*** SOURCE MATERIAL Section Begins ***
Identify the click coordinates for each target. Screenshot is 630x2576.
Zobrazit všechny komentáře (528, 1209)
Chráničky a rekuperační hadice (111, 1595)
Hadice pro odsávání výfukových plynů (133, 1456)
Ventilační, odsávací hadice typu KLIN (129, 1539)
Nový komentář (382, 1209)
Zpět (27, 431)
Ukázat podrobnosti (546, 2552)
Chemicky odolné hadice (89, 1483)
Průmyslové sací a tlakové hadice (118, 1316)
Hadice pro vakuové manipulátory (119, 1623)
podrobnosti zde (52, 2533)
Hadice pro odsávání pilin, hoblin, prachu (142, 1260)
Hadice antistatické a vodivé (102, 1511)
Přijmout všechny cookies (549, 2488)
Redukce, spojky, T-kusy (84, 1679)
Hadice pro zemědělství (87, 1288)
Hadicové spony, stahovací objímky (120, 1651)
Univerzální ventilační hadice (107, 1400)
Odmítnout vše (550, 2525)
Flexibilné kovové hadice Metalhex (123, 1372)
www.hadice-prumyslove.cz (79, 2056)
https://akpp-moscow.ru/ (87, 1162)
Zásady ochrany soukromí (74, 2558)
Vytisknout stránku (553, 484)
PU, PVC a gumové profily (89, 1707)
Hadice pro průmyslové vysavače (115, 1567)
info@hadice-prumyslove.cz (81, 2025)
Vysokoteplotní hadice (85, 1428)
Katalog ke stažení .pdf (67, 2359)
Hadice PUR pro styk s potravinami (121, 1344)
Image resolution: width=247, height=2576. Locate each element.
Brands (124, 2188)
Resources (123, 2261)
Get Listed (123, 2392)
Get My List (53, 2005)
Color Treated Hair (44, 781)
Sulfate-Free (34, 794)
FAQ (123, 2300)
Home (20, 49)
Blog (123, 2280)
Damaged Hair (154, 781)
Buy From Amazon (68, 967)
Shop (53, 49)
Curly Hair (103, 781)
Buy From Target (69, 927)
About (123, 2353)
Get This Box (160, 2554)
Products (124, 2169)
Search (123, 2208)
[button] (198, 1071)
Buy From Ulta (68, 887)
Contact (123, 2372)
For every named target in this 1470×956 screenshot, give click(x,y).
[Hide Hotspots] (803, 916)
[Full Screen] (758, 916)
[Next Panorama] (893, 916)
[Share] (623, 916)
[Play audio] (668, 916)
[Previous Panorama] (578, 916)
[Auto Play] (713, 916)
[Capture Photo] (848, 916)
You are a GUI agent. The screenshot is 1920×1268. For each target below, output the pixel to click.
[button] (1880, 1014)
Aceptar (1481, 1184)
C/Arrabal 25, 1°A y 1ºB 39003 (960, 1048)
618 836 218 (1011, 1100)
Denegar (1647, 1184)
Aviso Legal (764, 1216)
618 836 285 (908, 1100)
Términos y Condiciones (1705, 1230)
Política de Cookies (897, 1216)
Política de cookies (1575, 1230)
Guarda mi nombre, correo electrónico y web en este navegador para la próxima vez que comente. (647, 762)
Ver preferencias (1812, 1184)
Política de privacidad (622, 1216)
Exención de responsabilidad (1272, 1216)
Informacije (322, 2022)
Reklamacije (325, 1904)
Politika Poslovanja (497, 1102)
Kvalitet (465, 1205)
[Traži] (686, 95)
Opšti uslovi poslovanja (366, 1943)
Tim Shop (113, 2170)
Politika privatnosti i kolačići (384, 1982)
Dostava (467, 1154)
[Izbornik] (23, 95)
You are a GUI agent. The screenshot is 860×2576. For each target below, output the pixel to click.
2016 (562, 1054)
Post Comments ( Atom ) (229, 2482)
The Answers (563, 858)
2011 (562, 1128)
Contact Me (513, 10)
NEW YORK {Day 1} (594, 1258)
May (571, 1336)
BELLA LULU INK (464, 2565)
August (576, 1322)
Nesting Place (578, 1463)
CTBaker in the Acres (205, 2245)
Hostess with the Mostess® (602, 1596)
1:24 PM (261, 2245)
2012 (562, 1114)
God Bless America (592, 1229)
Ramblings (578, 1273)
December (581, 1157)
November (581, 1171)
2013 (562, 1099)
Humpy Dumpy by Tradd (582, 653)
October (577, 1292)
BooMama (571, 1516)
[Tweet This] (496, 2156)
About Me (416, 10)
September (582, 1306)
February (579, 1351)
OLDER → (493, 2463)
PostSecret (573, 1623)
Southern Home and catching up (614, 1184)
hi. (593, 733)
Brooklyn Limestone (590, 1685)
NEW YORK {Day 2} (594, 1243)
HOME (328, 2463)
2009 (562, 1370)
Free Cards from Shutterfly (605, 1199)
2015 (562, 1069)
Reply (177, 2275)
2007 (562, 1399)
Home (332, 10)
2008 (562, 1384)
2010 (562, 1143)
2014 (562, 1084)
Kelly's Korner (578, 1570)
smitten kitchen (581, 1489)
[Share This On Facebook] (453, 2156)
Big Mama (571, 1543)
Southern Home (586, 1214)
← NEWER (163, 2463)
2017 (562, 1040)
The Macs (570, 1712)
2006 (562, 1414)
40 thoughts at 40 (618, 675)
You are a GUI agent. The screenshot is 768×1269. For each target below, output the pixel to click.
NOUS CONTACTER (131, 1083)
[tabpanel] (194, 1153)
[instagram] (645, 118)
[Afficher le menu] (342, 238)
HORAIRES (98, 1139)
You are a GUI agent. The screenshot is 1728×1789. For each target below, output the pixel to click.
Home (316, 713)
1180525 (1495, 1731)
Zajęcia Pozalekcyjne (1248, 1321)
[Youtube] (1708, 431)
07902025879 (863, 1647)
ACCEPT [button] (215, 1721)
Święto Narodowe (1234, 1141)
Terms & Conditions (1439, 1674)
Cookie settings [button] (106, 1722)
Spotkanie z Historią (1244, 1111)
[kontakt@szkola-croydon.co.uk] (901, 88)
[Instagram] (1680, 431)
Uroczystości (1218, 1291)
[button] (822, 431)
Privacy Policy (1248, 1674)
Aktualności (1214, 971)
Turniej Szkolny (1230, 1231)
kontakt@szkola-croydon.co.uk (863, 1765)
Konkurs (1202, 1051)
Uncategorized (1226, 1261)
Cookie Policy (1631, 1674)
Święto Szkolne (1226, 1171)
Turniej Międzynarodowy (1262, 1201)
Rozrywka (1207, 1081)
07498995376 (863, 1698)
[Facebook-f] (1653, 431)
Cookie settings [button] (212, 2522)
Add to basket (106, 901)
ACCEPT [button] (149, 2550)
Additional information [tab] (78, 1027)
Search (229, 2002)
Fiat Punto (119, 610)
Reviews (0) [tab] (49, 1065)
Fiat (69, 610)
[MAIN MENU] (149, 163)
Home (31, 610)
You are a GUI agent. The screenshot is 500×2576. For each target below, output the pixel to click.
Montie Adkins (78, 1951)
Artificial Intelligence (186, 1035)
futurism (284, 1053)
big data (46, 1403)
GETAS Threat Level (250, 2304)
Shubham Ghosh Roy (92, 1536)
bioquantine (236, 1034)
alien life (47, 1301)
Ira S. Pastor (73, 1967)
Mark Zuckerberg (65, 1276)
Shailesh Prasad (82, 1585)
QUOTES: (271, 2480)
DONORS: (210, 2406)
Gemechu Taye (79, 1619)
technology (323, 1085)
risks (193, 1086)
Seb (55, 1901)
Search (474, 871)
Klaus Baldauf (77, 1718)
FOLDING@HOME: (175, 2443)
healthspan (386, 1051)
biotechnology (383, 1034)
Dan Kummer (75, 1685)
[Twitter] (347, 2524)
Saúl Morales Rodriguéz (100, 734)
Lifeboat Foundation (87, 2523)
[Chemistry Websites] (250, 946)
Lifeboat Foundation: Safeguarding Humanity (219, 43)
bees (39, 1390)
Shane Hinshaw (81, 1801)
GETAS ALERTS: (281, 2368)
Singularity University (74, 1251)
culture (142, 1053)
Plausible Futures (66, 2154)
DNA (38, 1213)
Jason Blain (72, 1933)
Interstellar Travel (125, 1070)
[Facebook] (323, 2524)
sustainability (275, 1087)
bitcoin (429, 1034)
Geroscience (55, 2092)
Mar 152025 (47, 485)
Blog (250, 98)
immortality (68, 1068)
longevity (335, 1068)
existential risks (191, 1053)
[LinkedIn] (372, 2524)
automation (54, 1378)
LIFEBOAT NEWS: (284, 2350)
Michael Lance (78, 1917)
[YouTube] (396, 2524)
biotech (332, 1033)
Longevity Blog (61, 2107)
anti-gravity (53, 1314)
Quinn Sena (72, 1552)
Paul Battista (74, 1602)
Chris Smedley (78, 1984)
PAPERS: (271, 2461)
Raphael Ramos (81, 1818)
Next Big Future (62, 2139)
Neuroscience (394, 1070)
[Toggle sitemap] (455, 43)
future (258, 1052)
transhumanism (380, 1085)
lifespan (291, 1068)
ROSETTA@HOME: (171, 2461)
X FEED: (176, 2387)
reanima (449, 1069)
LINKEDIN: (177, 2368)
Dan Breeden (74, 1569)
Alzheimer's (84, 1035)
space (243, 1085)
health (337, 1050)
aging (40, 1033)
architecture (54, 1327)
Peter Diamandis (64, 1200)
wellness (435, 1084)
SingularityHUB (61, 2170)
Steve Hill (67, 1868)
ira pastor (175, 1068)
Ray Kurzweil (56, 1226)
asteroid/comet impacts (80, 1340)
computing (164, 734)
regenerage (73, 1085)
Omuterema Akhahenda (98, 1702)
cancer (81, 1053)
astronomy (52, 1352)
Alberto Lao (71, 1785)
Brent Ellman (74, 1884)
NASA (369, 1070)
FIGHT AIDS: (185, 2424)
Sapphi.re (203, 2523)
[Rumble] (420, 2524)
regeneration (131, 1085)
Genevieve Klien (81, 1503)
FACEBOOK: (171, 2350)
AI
*** SOURCE MATERIAL Section Ends ***
_TASK INSTRUCTIONS_.
From the listing above, report the number of lines containing the string "Free", without any accompanying remarks.

_EXPECTED ANSWER_.
2